Ulusal Kurtuluş savaşçılarının sivil gücü olan Kuvva-i Milliye mensuplarına “ eşkıya”,”kudurmuş haydut” gibi sıfatlar takarak, düşman gibi niteleyerek onların ortadan kaldırılmalarını öğütleyen bildirileri, Yunan uçakları ile Anadolu’ya attırarak taraftar toplamaya çalışmıştır.
Osmanlıda eğitim, bayındırlık, sağlık hizmetleri ile dini ve Hayri hizmetlerin büyük bir kısmı kişiler tarafından kurulan vakıflar aracılığı ile yürütülmekteydi. Ayrıca ekonomik yönden sıkıntı çeken esnaf ve halkın para gereksinimi kurulu para vakıfları tarafından karşılanıyordu. Kurulan bu vakıflar genellikle bir tarikata bağlı kişiler tarafından kurulmuş olup, yaptığı faaliyetler nedeniyle halk üzerinde etkileri büyüktü.
Örneğin Rize’de 1859-1913 yılları arasında 130 adet para vakıfları bulunuyordu. Bu vakıf kurucularının üzerinde İskilipli Atıf Hocanın etkisi vardı. Osmanlı devletinin sınırları içinde bu yapılar çok sayıda vardı. Vakıfların ve çok az sayıda devlet tarafından kurulmuş dini eğitim ağırlıklı bu okul öğrencilerinin askerlikten muaf olduğunu da ilave edelim.
Vakıflar aracılığı güçlenen cemaat örgütlenmeleri sosyal yaşamda “ Feto örgütü”ne benzer yapıda faaliyet göstermektedir. Kimin kiminle evleneceği, vergi toplama, kılık- kıyafet giyim örneklemesi, halkın uzlaşamadığı davalarda hüküm verme konularda belirgin etkinlikleri vardı. Hatta isimlendirmelerde Araplaşma yerleşik bir tutum olmuştu. Tarikatların kurmuş olduğu vakıfları aracılığı ile uhrevi ağırlıklı Arapça eğitim okulları, devletin okullarından çok daha fazlaydı.
Cumhuriyet kurulduktan sonra çıkarılan medeni kanunlara, kendilerinin her alanda hâkimiyetini kaybedeceklerini anlayan tarikatlar, halka çeşitli yalan ve kimi yerlerde de zorla silahlı olarak toplanmasını sağlayarak ayaklanma girişiminde bulunmuşlardır.

= Yönerge ve koşullar =
Osmanlı'daki vakıflar ve tarikatlar üzerine yukarıdaki metni son cümlesinden itibaren devam ettirin.

= Veri satırları =
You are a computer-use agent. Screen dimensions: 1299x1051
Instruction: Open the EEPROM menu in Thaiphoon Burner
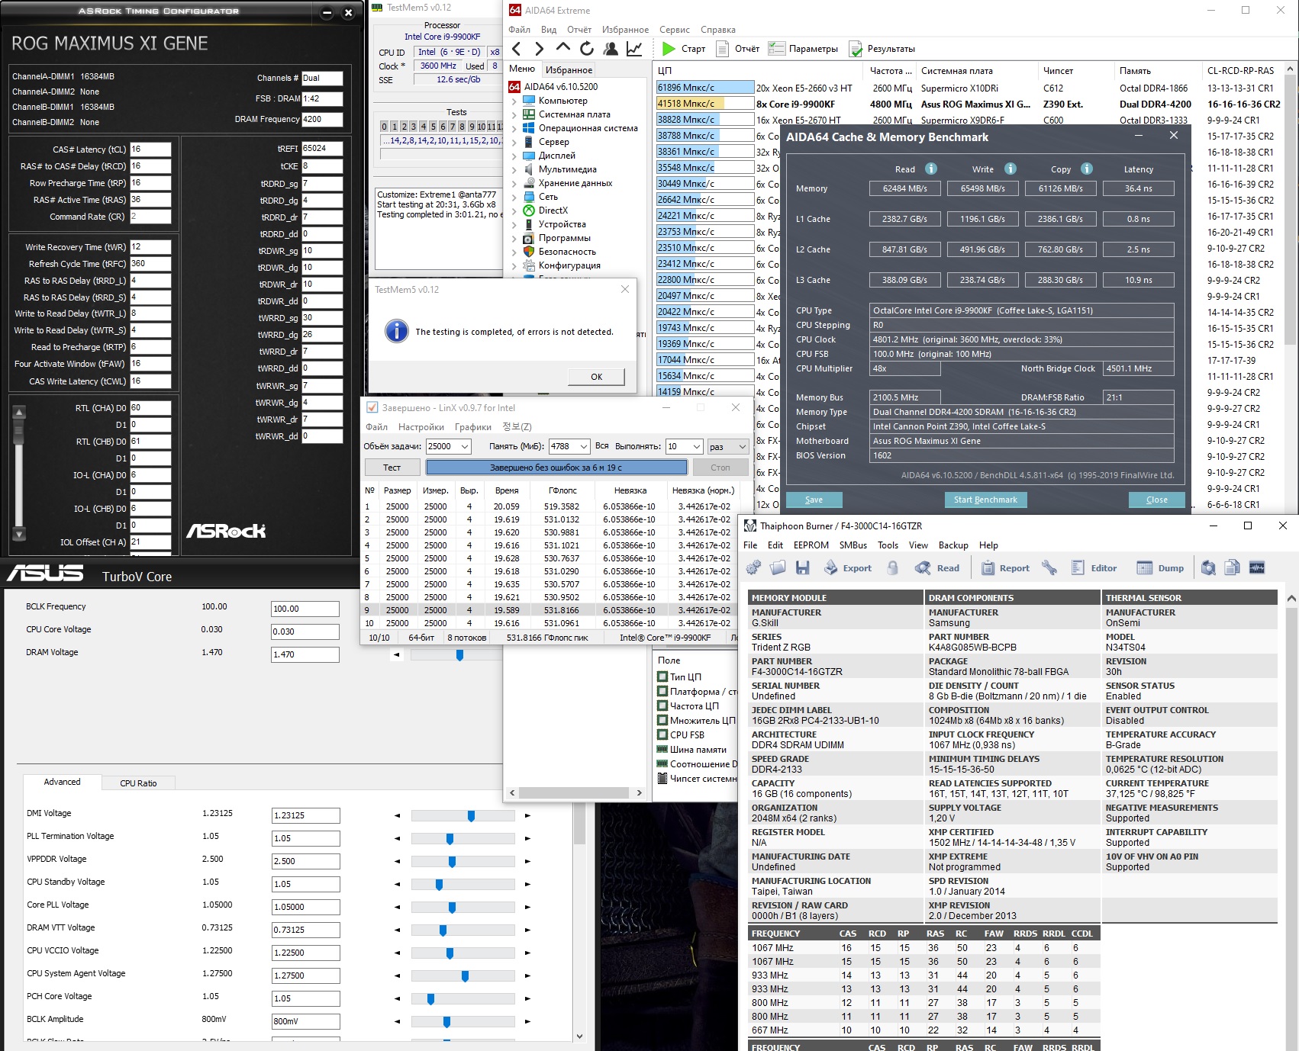point(811,545)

= Yanıt =
Örnek olarak, Rize’de cumhuriyet kanunlarına karşıtlığı ayaklandırmaya dönüştürmek amaçlı toplantı için Peygamberin “Sakal-ı Şerif-i ” gösterilecek sözleridir. Bu şekilde masum halkı kandıranların en başında İngilizlerle bağlantısı olan İskilipli Atıf Hocadır. Onca insanın kanına giren bu hain kişinin, Cumhuriyet kurumlarının temsilcileri tarafından anılması kaygı ve üzüntü vericidir.
Ulusal bağımsızlığımıza ve Cumhuriyete karşıtlıkla simge olan kişilerin devlet yetkililerince anılması ve yakın ilişki varılan noktayı çok iyi anlatmaktadır.
Gelinen durumu daha iyi anlayabilmek için, tarihe ve emperyalizmin kurgularına daha yakından bakmak gerekir. Bu gün bize televizyon filmleri gibi etkinliklerle empoze edilmek istenen” Yeni Osmancılık”;
1980’lerde İsrail için strateji projesi hazırlayan Oded Yinon ve Kudüs Federal Araştırmalar Enstitüsü Başkanı Daniel Elazarın “Ortadoğu için ulus- devletlerin değil, etnik-dinsel cemaatlerin belirleyici olduğu sistemin Osmanlı Millet sisteminin bir model olduğunu” ileri sürmüştür.
Ardından, 1982 de İsrael Shahak bu görüşleri İngilizce olarak dünyaya duyurdu. Aynı yıl İsrail Başbakanı Ariel Şaron bu tezi savunmaya başladı.
Aynı görüşleri ABD’li Yahudi düşünür Noam CHOMSKY, Ortadoğu ülkelerini etnik, dinsel, mezhepsel olarak parçalanması ve Osmanlıya benzeyen yerel özerklik yapıların oluşması, projenin temelini oluşturmalıdır tezini savunmuştur.
Keza CIA ajanı Fuller de 1993 de “Osmanlı Millet Sistemini” önermişti. (Ayrıntılı bilgi için Cengiz Özakıncı’nın Kalemin Namusu/ sayfa 263-273 )
Bu bağlamda bugün gelinen noktada, 1921 yılında ilk Anayasa maddeleri gündeme getirilmesi, yukarıda kısaca değindiğim projenin Türkiye’de uygulanması aşamasına gelinmesi için bir hazırlıktır. Neden 1921 anayasası gündeme getiriliyor? Bu sorunun cevabı Anayasanın hükümleri içinde bulunmaktadır.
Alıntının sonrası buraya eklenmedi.